** BEGIN Provided text **

Another consideration is that the court entertained the motion, and the ruling thereon implies a consideration of its merits. If it was not filed in time, it should have been dismissed, but the court denied the motion, and the denial implies a consideration. This inference is sufficient at least to overcome the presumption that the motion was overruled because it was not filed in time.

The action of the trial court in setting aside the general verdict, and in ignoring or setting aside special finding number 23i, which is to the effect that the defendants did not at the time of demand or at any time thereafter have the possession or control of *750the goods demanded, cannot be sustained. That finding appears to be inconsistent with finding eighteen, and possibly other of the findings which the court deemed to be inconsistent with the general verdict; but while this inconsistency may have afforded grounds for setting aside the general verdict and granting a new trial, it did not warrant the court in overthrowing the general verdict and then rendering judgment on such inconsistent special findings. Finding 23i, which was ignored or set aside by the court, appears harmonious with the general verdict which the jury returned, but the court set aside the general verdict of the jury and substituted its own judgment based on contradictory findings. If the special findings were'contradictory, and some of them in conflict with the general verdict, neither party is entitled to judgment, but it is the duty of the trial court to grant a new trial. Shoemaker v. Railroad Co., 30 Kan. 359, 2 Pac. 517; E. M. N. & S. E. Rly. Co. v. Maxwell, 39 id. 651, 18 Pac. 819; Latshaw v. Moore, 53 id. 234, 36 Pac. 342. It cannot be successfully contended that the special finding was immaterial.

** END Provided text **

= Exercise requirements =
a. For each statement below, state whether it agrees with the opinion excerpt, answering yes or no and quoting the deciding words of the opinion excerpt exactly.
(i) The court granted the motion.
(ii) Special finding number 23i is to the effect that the defendants did not, at the time of demand or any time after, have possession or control of the goods demanded.
(iii) When special findings are contradictory and some conflict with the general verdict, the trial court has a duty to grant a new trial.
b. Quote the opinion excerpt verbatim, starting at the words that contain "Another consideration is" and ending after "filed in time.".
The data is not required.

** BEGIN Entries provided **

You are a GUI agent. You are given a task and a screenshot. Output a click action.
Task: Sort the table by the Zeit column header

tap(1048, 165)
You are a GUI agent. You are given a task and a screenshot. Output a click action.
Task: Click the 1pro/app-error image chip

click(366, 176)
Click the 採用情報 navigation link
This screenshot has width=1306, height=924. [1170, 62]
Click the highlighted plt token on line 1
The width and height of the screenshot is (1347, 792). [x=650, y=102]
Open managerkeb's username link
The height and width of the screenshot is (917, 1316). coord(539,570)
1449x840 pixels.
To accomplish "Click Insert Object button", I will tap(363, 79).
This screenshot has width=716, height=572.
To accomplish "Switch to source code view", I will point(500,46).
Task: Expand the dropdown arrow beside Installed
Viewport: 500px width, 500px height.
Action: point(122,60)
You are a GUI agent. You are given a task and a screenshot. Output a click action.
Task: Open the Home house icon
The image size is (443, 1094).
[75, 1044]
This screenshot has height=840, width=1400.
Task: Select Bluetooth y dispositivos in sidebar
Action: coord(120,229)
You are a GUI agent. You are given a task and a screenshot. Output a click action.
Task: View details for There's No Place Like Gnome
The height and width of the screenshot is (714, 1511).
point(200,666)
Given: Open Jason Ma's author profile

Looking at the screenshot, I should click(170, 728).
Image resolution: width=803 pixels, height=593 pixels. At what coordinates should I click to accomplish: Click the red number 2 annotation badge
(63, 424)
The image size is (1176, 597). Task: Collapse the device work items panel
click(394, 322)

** END Entries provided **

= Responses to the exercise =
a.
(i) No: "but the court denied the motion"
(ii) Yes: "the defendants did not at the time of demand or at any time thereafter have the possession or control of"
(iii) Yes: "it is the duty of the trial court to grant a new trial"

b.
Another consideration is that the court entertained the motion, and the ruling thereon implies a consideration of its merits. If it was not filed in time, it should have been dismissed, but the court denied the motion, and the denial implies a consideration. This inference is sufficient at least to overcome the presumption that the motion was overruled because it was not filed in time.